Il y a eu, vendredi dernier, une nouvelle réunion du comité de suivi du RMT qui réunit, sous la présidence du Préfet, les élus du noyonnais, l’Armée et les administrations de l’Etat en région.
J’ai profité de cette réunion pour demander, une nouvelle fois, à l’Etat et au conseil régional de prendre, dès à présent, toutes les mesures nécessaires afin que la région profite pleinement du chantier du canal Seine-nord.
Selon moi, il est urgent en effet de faire en sorte que les entreprises (de transport, de restauration, de travaux publics…) de la région puissent travailler en priorité sur et pour le chantier.
Il faut que l’Etat impose aujourd’hui ce principe dans le cahier des charges de l’appel d’offres qui va être lancé dans les tous prochains jours.
Il faut, de même, que le conseil régional dont c’est la compétence se décide enfin à organiser de façon massive les formations aux métiers du chantier pour les jeunes et les demandeurs d’emplois de Picardie. Sur les 4.000 emplois directs du chantier et les 4.000 emplois indirects, une part significative doit revenir à des Picards. Il faut s’en occuper maintenant si nous voulons que Seine-nord soit une vraie chance pour la Picardie.

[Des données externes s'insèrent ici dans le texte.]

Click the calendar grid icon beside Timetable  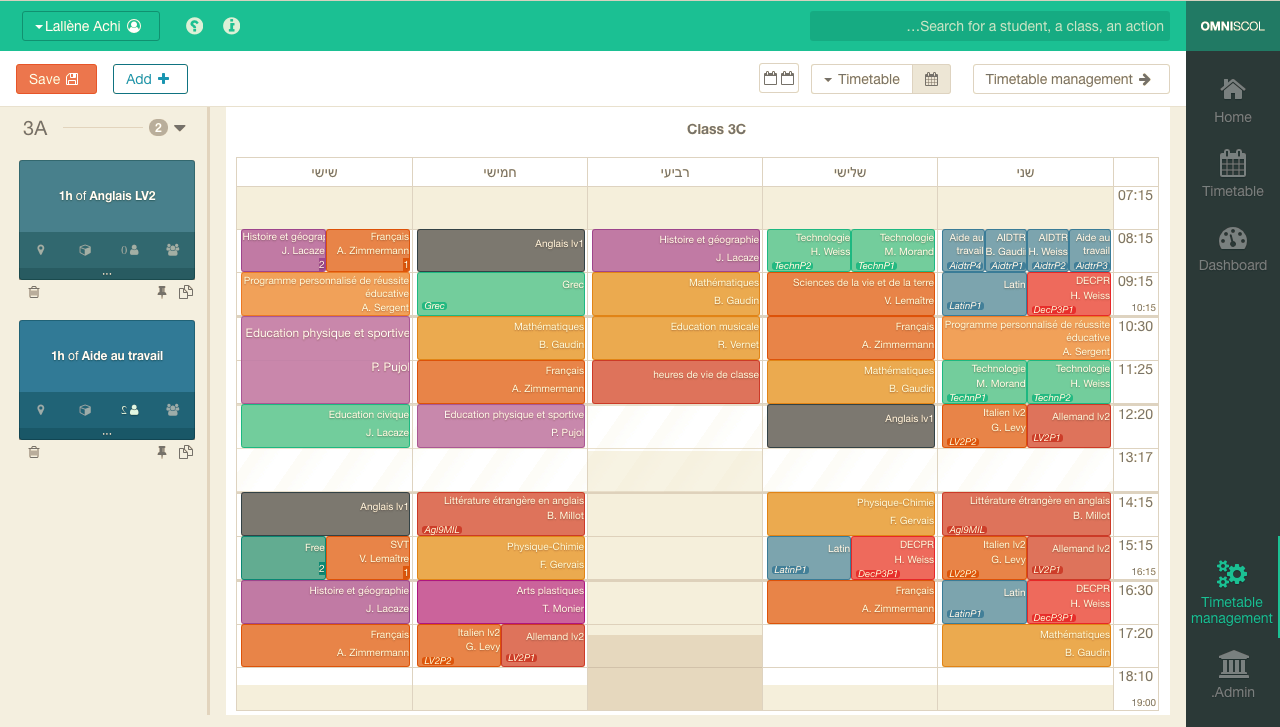(x=931, y=79)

Je crois avoir eu une oreille attentive des représentants de l’Etat présents. Ceux de la région sont restés muets.
C’est avec plaisir que j’ai appris d’autre part que mon collègue et ami Alain Gest, député de la Somme, allait être nommé très prochainement par le gouvernement président de VNF. Dès cette semaine (nous sommes installés côte à côte dans l’hémicycle), je lui redirai ces deux urgences.